Ingenuity already has partnerships with sequencing vendors like Life Technologies, which combined Ingenuity variant analysis with its Ion Reporter analysis software for its Ion Personal Genome Machine and Ion Proton Systems; and Complete Genomics, which last year merged with BGI around the same time it signed a pact with Ingenuity to offer customers of its research whole-genome sequencing service access to the company's variant analysis capabilities.

Scott and Knudsen also said that they'll continue to pursue the internal development roadmaps that they had prior to being acquired by Qiagen.
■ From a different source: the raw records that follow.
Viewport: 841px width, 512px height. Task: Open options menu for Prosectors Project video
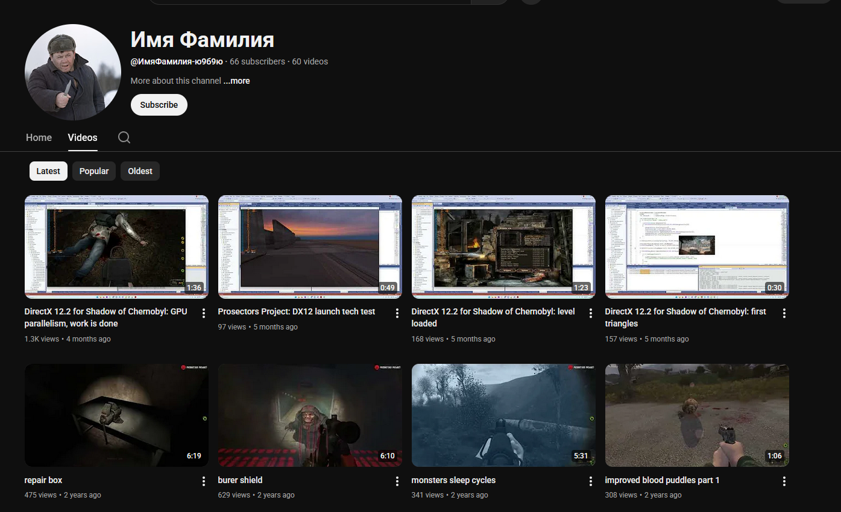(x=397, y=313)
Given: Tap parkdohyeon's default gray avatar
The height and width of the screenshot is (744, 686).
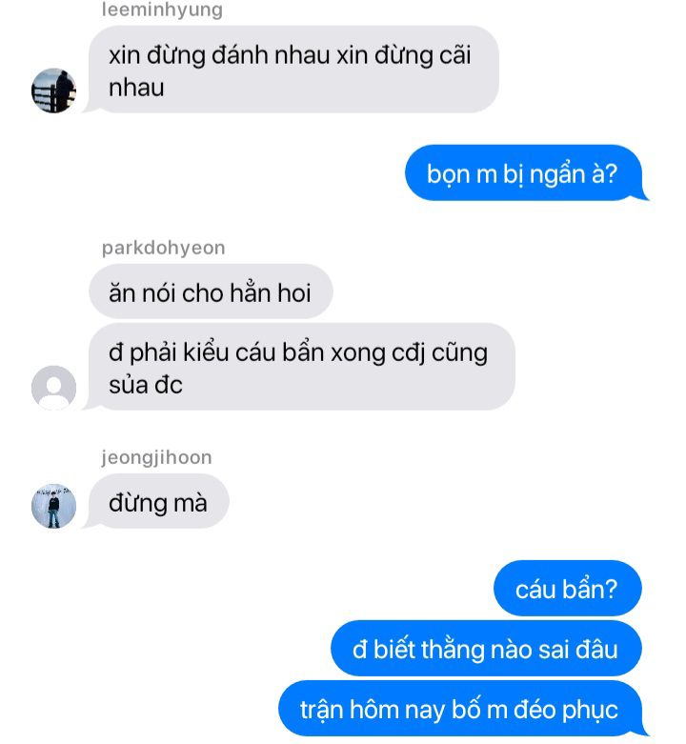Looking at the screenshot, I should (53, 388).
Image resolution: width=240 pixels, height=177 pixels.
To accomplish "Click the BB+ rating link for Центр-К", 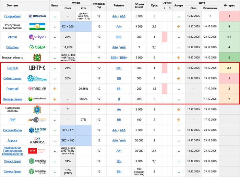I will tap(119, 68).
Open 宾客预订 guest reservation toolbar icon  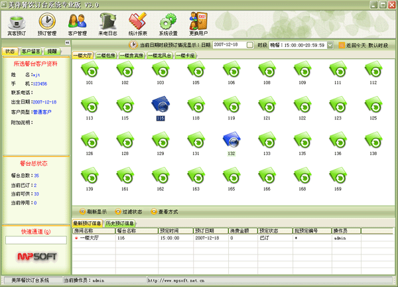(17, 23)
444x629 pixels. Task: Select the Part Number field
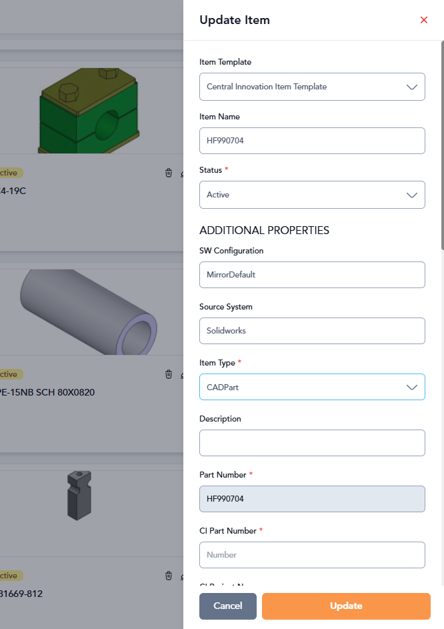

Both firms are investing primarily in developing products to support Qiagen's sequencer and assay portfolio, but "we still have business plans," Knudsen said.

And being part of Qiagen will help bring those plans to fruition. "We both had ambitious missions where they may not have been achievable on a standalone basis but as we bring these organizations together … it does open up a larger market opportunity for us," Scott said.

Commenting specifically about Ingenuity's clinical product, he added that "having [access to] the level of expertise the Qiagen has in terms of regulatory reimbursement [and] understanding the unique unmet needs and requirements at [the] molecular diagnostic or pathology lab level is tremendously valuable to us in advancing that new business and new product offering and that is not something we could have done independent of Qiagen."

Furthermore, their respective standalone products will benefit from increased resource investment, as well as access to a larger sales and marketing force, Knudsen added. There are also opportunities to bundle both CLC Bio's and Ingenuity's software with more products in Qiagen's portfolio enabling the company to "maximize the value" it provides to customers, he said.

Besides creating more comprehensive product offerings for the market, there's also room to foster existing partnerships with vendors in the space that offer similar products to those in Qiagen's sequencing and informatics pipeline, Scott said. "We'll continue to work strategically with Life [Tech] and what they are doing from an Ion Reporter workflow perspective; we'll continue to focus on supporting Illumina's customer base and helping them analyze and interpret their data; [and] we'll continue to work with service providers such as BGI and others."

But the company is also open to forging new partnerships with companies who, for example, couple sequencing and informatics. Scott pointed out that Ingenuity has invested millions over the past 15 years in building out the knowledgebase that underlies Ingenuity Variant Analysis and other software that it's developed. "If you simplify it down to [only] content, with content being the foundation for understanding genomes and disease, it really doesn’t make any sense for [these] organizations to try to replicate what we've done," he said. "It may not be a long-term sustainable advantage whereas for us it can be."

In terms of product prices, CLC Bio will continue to operate the same licensing structure that it has had in the past as this has proven to be a successful strategy for the research market, Knudsen said. The company currently offers single-user, department, and site licenses — it does not disclose how much each license costs.

Meanwhile, Qiagen is still mulling pricing and marketing options for Ingenuity's clinical product, Scott said. He said that the firm has identified three pricing models that labs seem to prefer. The first would involve charging a fixed fee per reportable test; the second would involve charging a royalty fee based on test revenues or reimbursement levels, and the third would be to charge a fixed cost for enterprise-level access, which might be appropriate for high-throughput labs that handle a large number of tests annually.

Ultimately, "the market will largely dictate the business model," he said. "Our goal is … pricing that’s aligned with perceived value and scalable whether it be research or clinical."